Brief: Give the records back in full, exactly as they read.

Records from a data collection
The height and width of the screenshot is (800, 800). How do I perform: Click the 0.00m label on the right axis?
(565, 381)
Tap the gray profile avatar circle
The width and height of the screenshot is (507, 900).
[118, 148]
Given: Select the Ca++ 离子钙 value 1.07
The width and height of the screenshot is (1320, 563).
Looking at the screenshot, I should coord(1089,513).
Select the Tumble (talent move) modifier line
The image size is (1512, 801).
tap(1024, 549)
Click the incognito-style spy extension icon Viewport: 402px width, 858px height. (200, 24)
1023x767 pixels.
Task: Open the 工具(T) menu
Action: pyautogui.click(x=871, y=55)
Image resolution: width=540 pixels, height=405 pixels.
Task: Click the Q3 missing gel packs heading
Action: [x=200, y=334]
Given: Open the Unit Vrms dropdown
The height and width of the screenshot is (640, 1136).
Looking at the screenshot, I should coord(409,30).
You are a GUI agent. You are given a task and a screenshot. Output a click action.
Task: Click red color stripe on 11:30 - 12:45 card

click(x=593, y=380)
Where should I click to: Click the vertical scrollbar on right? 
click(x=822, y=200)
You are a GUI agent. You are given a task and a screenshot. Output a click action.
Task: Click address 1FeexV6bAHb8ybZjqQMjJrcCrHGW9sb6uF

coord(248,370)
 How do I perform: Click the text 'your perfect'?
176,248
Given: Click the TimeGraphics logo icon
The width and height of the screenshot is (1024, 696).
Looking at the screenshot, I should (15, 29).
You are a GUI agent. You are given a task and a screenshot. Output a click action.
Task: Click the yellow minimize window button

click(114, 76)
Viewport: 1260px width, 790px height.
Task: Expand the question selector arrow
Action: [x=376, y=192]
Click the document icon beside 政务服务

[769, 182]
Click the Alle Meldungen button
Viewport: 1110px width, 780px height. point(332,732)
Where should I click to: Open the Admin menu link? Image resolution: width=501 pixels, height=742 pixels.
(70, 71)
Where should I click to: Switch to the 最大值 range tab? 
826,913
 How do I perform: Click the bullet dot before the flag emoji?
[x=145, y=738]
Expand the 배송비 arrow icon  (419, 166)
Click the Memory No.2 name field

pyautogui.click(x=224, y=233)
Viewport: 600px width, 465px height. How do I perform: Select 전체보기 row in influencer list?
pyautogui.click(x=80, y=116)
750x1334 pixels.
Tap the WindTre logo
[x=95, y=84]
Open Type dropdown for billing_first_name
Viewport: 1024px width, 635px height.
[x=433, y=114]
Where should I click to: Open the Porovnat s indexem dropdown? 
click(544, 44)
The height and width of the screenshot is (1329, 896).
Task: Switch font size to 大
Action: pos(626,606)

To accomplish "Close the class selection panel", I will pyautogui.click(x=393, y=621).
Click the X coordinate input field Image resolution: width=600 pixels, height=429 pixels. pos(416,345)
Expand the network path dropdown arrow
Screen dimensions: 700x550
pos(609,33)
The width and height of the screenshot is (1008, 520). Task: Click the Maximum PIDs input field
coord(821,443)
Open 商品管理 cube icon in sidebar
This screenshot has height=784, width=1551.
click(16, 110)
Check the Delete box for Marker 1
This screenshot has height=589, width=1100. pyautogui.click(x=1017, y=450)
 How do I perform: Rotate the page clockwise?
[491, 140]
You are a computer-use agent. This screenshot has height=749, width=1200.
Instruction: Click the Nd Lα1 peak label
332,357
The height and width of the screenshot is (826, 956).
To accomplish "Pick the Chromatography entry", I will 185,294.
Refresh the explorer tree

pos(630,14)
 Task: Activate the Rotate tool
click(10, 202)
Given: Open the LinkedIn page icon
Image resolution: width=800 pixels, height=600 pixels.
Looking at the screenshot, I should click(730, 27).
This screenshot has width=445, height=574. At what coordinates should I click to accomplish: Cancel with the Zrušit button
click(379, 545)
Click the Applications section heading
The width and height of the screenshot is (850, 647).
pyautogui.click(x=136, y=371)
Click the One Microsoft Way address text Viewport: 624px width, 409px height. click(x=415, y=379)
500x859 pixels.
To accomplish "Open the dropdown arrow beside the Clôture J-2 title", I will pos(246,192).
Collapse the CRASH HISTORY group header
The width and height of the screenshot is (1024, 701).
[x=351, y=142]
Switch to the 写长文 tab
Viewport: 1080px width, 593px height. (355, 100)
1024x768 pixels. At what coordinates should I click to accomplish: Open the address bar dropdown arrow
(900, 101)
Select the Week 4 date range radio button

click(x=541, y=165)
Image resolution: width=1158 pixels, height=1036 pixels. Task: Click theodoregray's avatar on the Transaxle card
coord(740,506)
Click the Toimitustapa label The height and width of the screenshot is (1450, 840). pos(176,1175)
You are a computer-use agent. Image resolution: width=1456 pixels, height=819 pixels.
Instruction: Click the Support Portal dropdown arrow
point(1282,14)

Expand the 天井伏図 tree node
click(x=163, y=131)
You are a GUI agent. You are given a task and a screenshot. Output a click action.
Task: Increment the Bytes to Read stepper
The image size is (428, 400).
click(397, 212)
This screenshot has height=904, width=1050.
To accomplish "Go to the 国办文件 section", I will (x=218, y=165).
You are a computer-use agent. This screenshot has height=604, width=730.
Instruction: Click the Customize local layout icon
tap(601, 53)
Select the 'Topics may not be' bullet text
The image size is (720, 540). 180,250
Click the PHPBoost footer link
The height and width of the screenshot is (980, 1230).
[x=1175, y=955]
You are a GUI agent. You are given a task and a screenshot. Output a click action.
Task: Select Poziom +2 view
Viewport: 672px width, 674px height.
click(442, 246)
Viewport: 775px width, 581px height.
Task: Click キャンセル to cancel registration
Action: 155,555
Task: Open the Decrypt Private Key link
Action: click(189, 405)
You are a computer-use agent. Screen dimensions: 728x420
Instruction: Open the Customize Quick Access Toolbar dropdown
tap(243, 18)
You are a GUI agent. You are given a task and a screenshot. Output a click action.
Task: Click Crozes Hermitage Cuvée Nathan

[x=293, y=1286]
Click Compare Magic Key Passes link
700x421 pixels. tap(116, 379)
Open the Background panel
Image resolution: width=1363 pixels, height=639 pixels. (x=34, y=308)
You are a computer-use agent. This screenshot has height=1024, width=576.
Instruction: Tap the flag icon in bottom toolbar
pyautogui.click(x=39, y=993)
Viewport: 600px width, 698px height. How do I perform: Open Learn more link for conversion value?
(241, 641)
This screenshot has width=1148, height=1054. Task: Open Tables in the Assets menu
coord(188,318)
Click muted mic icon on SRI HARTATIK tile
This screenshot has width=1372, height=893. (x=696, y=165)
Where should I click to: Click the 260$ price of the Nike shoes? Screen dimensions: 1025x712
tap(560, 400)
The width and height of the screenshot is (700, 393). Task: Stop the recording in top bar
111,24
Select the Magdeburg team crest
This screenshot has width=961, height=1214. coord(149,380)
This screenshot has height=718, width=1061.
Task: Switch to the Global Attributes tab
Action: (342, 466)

Result of this task:
The height and width of the screenshot is (800, 800). How do I perform: Click the 0.00m label on the right axis?
(565, 381)
Tap the gray profile avatar circle
The width and height of the screenshot is (507, 900).
[118, 148]
Given: Select the Ca++ 离子钙 value 1.07
The width and height of the screenshot is (1320, 563).
Looking at the screenshot, I should coord(1089,513).
Select the Tumble (talent move) modifier line
The image size is (1512, 801).
tap(1024, 549)
Click the incognito-style spy extension icon Viewport: 402px width, 858px height. (200, 24)
1023x767 pixels.
Task: Open the 工具(T) menu
Action: pyautogui.click(x=871, y=55)
Image resolution: width=540 pixels, height=405 pixels.
Task: Click the Q3 missing gel packs heading
Action: [x=200, y=334]
Given: Open the Unit Vrms dropdown
The height and width of the screenshot is (640, 1136).
Looking at the screenshot, I should coord(409,30).
You are a GUI agent. You are given a task and a screenshot. Output a click action.
Task: Click red color stripe on 11:30 - 12:45 card

click(x=593, y=380)
Where should I click to: Click the vertical scrollbar on right? 
click(x=822, y=200)
You are a GUI agent. You are given a task and a screenshot. Output a click action.
Task: Click address 1FeexV6bAHb8ybZjqQMjJrcCrHGW9sb6uF

coord(248,370)
 How do I perform: Click the text 'your perfect'?
176,248
Given: Click the TimeGraphics logo icon
The width and height of the screenshot is (1024, 696).
Looking at the screenshot, I should (15, 29).
You are a GUI agent. You are given a task and a screenshot. Output a click action.
Task: Click the yellow minimize window button

click(114, 76)
Viewport: 1260px width, 790px height.
Task: Expand the question selector arrow
Action: [x=376, y=192]
Click the document icon beside 政务服务

[769, 182]
Click the Alle Meldungen button
Viewport: 1110px width, 780px height. point(332,732)
Where should I click to: Open the Admin menu link? Image resolution: width=501 pixels, height=742 pixels.
(70, 71)
Where should I click to: Switch to the 最大值 range tab? 
826,913
 How do I perform: Click the bullet dot before the flag emoji?
[x=145, y=738]
Expand the 배송비 arrow icon  (419, 166)
Click the Memory No.2 name field

pyautogui.click(x=224, y=233)
Viewport: 600px width, 465px height. How do I perform: Select 전체보기 row in influencer list?
pyautogui.click(x=80, y=116)
750x1334 pixels.
Tap the WindTre logo
[x=95, y=84]
Open Type dropdown for billing_first_name
Viewport: 1024px width, 635px height.
[x=433, y=114]
Where should I click to: Open the Porovnat s indexem dropdown? 
click(544, 44)
The height and width of the screenshot is (1329, 896).
Task: Switch font size to 大
Action: pos(626,606)

To accomplish "Close the class selection panel", I will pyautogui.click(x=393, y=621).
Click the X coordinate input field Image resolution: width=600 pixels, height=429 pixels. pos(416,345)
Expand the network path dropdown arrow
Screen dimensions: 700x550
pos(609,33)
The width and height of the screenshot is (1008, 520). Task: Click the Maximum PIDs input field
coord(821,443)
Open 商品管理 cube icon in sidebar
This screenshot has height=784, width=1551.
click(16, 110)
Check the Delete box for Marker 1
This screenshot has height=589, width=1100. pyautogui.click(x=1017, y=450)
 How do I perform: Rotate the page clockwise?
[491, 140]
You are a computer-use agent. This screenshot has height=749, width=1200.
Instruction: Click the Nd Lα1 peak label
332,357
The height and width of the screenshot is (826, 956).
To accomplish "Pick the Chromatography entry", I will 185,294.
Refresh the explorer tree

pos(630,14)
 Task: Activate the Rotate tool
click(10, 202)
Given: Open the LinkedIn page icon
Image resolution: width=800 pixels, height=600 pixels.
Looking at the screenshot, I should click(730, 27).
This screenshot has width=445, height=574. At what coordinates should I click to accomplish: Cancel with the Zrušit button
click(379, 545)
Click the Applications section heading
The width and height of the screenshot is (850, 647).
pyautogui.click(x=136, y=371)
Click the One Microsoft Way address text Viewport: 624px width, 409px height. click(x=415, y=379)
500x859 pixels.
To accomplish "Open the dropdown arrow beside the Clôture J-2 title", I will pos(246,192).
Collapse the CRASH HISTORY group header
The width and height of the screenshot is (1024, 701).
[x=351, y=142]
Switch to the 写长文 tab
Viewport: 1080px width, 593px height. (355, 100)
1024x768 pixels. At what coordinates should I click to accomplish: Open the address bar dropdown arrow
(900, 101)
Select the Week 4 date range radio button

click(x=541, y=165)
Image resolution: width=1158 pixels, height=1036 pixels. Task: Click theodoregray's avatar on the Transaxle card
coord(740,506)
Click the Toimitustapa label The height and width of the screenshot is (1450, 840). pos(176,1175)
You are a computer-use agent. Image resolution: width=1456 pixels, height=819 pixels.
Instruction: Click the Support Portal dropdown arrow
point(1282,14)

Expand the 天井伏図 tree node
click(x=163, y=131)
You are a GUI agent. You are given a task and a screenshot. Output a click action.
Task: Increment the Bytes to Read stepper
The image size is (428, 400).
click(397, 212)
This screenshot has height=904, width=1050.
To accomplish "Go to the 国办文件 section", I will (x=218, y=165).
You are a computer-use agent. This screenshot has height=604, width=730.
Instruction: Click the Customize local layout icon
tap(601, 53)
Select the 'Topics may not be' bullet text
The image size is (720, 540). 180,250
Click the PHPBoost footer link
The height and width of the screenshot is (980, 1230).
[x=1175, y=955]
You are a GUI agent. You are given a task and a screenshot. Output a click action.
Task: Select Poziom +2 view
Viewport: 672px width, 674px height.
click(442, 246)
Viewport: 775px width, 581px height.
Task: Click キャンセル to cancel registration
Action: 155,555
Task: Open the Decrypt Private Key link
Action: click(189, 405)
You are a computer-use agent. Screen dimensions: 728x420
Instruction: Open the Customize Quick Access Toolbar dropdown
tap(243, 18)
You are a GUI agent. You are given a task and a screenshot. Output a click action.
Task: Click Crozes Hermitage Cuvée Nathan

[x=293, y=1286]
Click Compare Magic Key Passes link
700x421 pixels. tap(116, 379)
Open the Background panel
Image resolution: width=1363 pixels, height=639 pixels. (x=34, y=308)
You are a computer-use agent. This screenshot has height=1024, width=576.
Instruction: Tap the flag icon in bottom toolbar
pyautogui.click(x=39, y=993)
Viewport: 600px width, 698px height. How do I perform: Open Learn more link for conversion value?
(241, 641)
This screenshot has width=1148, height=1054. Task: Open Tables in the Assets menu
coord(188,318)
Click muted mic icon on SRI HARTATIK tile
This screenshot has width=1372, height=893. (x=696, y=165)
Where should I click to: Click the 260$ price of the Nike shoes? Screen dimensions: 1025x712
tap(560, 400)
The width and height of the screenshot is (700, 393). Task: Stop the recording in top bar
111,24
Select the Magdeburg team crest
This screenshot has width=961, height=1214. coord(149,380)
This screenshot has height=718, width=1061.
Task: Switch to the Global Attributes tab
Action: (342, 466)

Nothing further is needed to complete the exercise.